I’m excited to see this card in action, mostly because in the first few weeks it will necessitate unfamiliar play patterns for most players, offering the Glorybringer player the chance for some rather choice blowouts. Think back to the first time you got destroyed by a mid-combat Archangel Avacyn, and how it changed your combat math every time you saw up from your opponent on the fifth turn. Tapping out for a Chandra on a clear board suddenly doesn’t seem so safe, and a new cat-and-mouse game will develop between players with Planeswalkers and players with Glorybringers. If you tap out for a Planeswalker, you risk losing a creature and your ‘walker from a big Glorybringer hit. If you tap out for a Glorybringer and just strike your opponent for four, you might lose your game-winning Dragon to a Nahiri or a Chandra, Torch of Defiance hit. Regardless, the presence of this threat stands to shift the play patterns of Standard as much as if not more than Censor, and I’m thrilled to watch it all unfold. Plus, hey, it’s another awesome threat whose exert ability synergizes really well with both Felidar Guardian and Saheeli Rai. As a one- or two-of in Saheeli combo decks, I could see this badass Dragon going places. But one more (or, really, five more) cards excite me even more than powerful Standard threats, simply because they stand ready to imbue Life from the Loam engine decks in Modern with new life.
1: Cycling Dual Lands
What is there to say that hasn’t already been said? These lands will be great in Drake Haven decks in Standard, but the real joy lies in getting the Seismic Assault/Life from the Loam team back together. I think that Dredge is the deck to incorporate this engine as a possible sideboard juke, but even a normal Aggro Loam deck could do a ton of damage to the current Modern metagame. Raven's Crimes for combo and control, repeated free Shocks to take care of aggro decks, and a dusting of Dark Confidants and Abrupt Decays to keep fair midrange decks in check. If Death's Shadow Jund is the way to make Jund as lean and aggressive as possible, then Jund Loam will rise as the opposite end of the spectrum. Clunky to start but unbelievably powerful when it gets going, the Loam engine has lain dormant in Modern for too long, and these innocuous new lands are going to push it into the realm of playability, if not competitive excellence.
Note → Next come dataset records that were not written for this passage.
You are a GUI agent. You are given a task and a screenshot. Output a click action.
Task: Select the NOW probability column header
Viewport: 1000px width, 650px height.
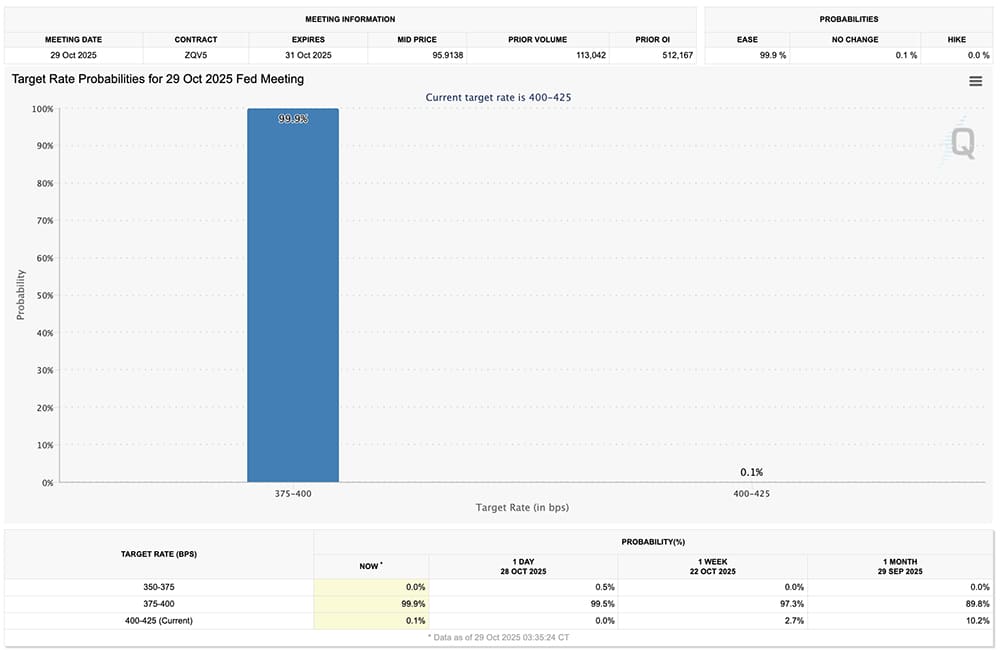(x=371, y=566)
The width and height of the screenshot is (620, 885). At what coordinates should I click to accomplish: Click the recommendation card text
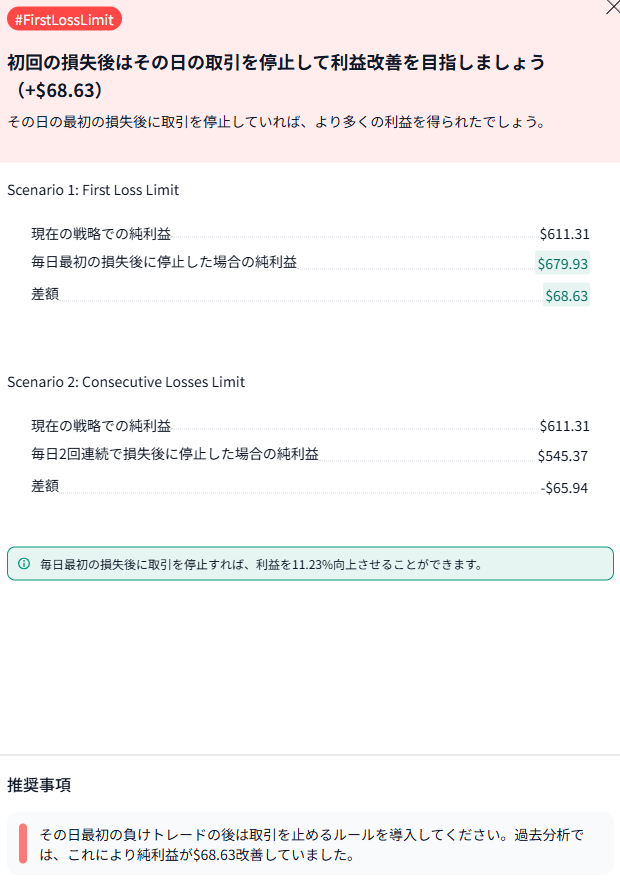click(x=310, y=845)
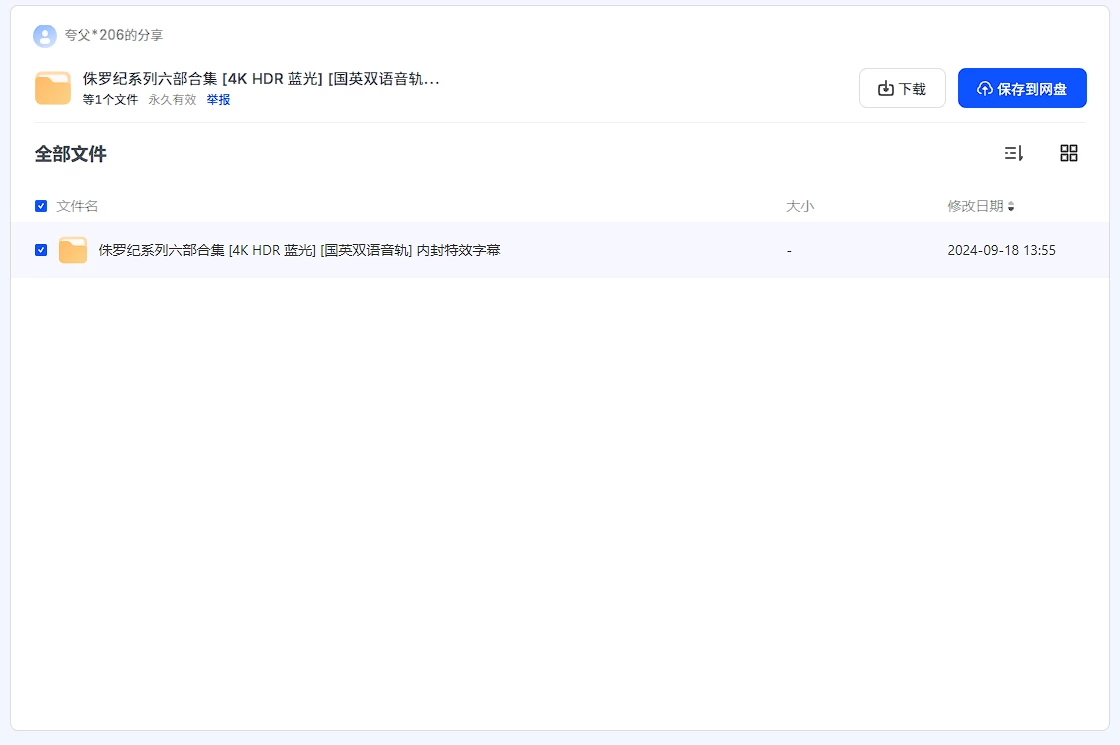Image resolution: width=1120 pixels, height=745 pixels.
Task: Click the 2024-09-18 13:55 date cell
Action: click(1001, 250)
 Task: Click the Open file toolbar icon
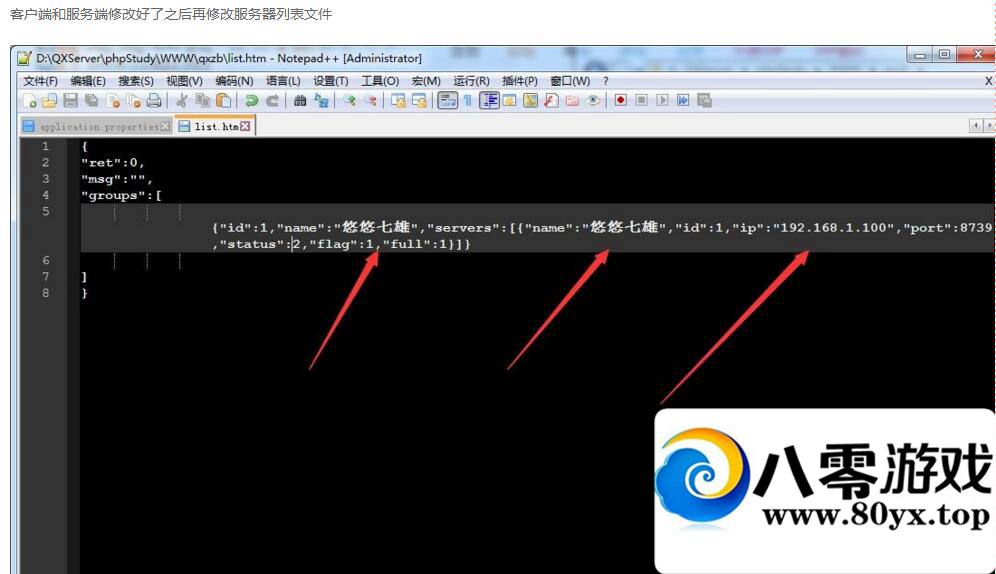(x=49, y=101)
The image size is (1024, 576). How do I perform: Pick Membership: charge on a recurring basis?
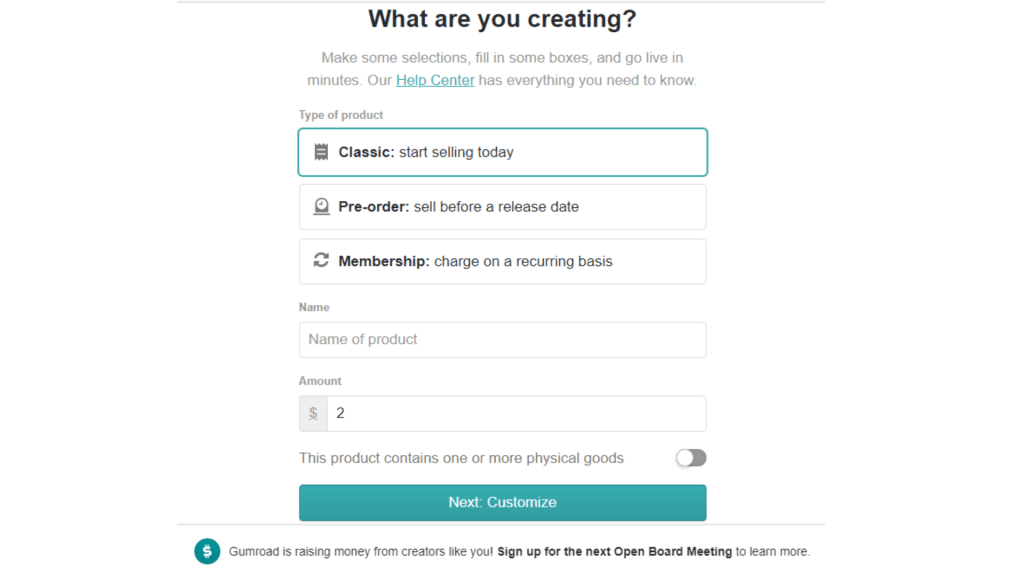[x=502, y=261]
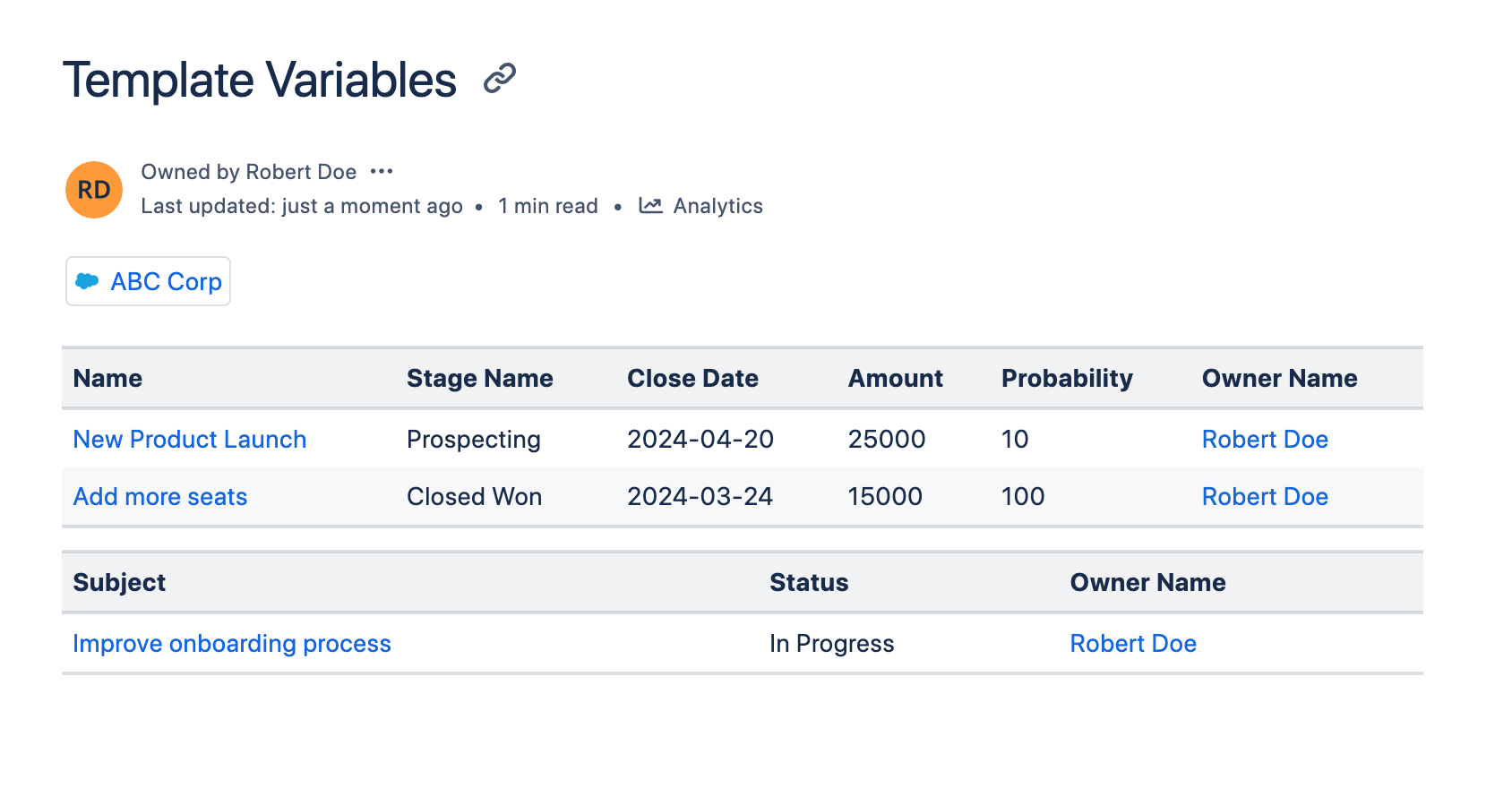This screenshot has height=788, width=1512.
Task: Open the Add more seats opportunity
Action: pos(160,496)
Now, the craziest thing is, we haven’t even gotten the full spoiler yet, and I haven’t started actually brewing decks in earnest! Next week the spoiler completes, we can start predicting a basic metagame, we can analyze the level-two cards that stand to gain if and when specific archetypes and threats move up the Standard power rankings, and we can start brewing up Modern skeletons with cards like Archfiend of Ifnir, As Foretold, and Life from the Loam with the cycling lands. Exciting times lie ahead!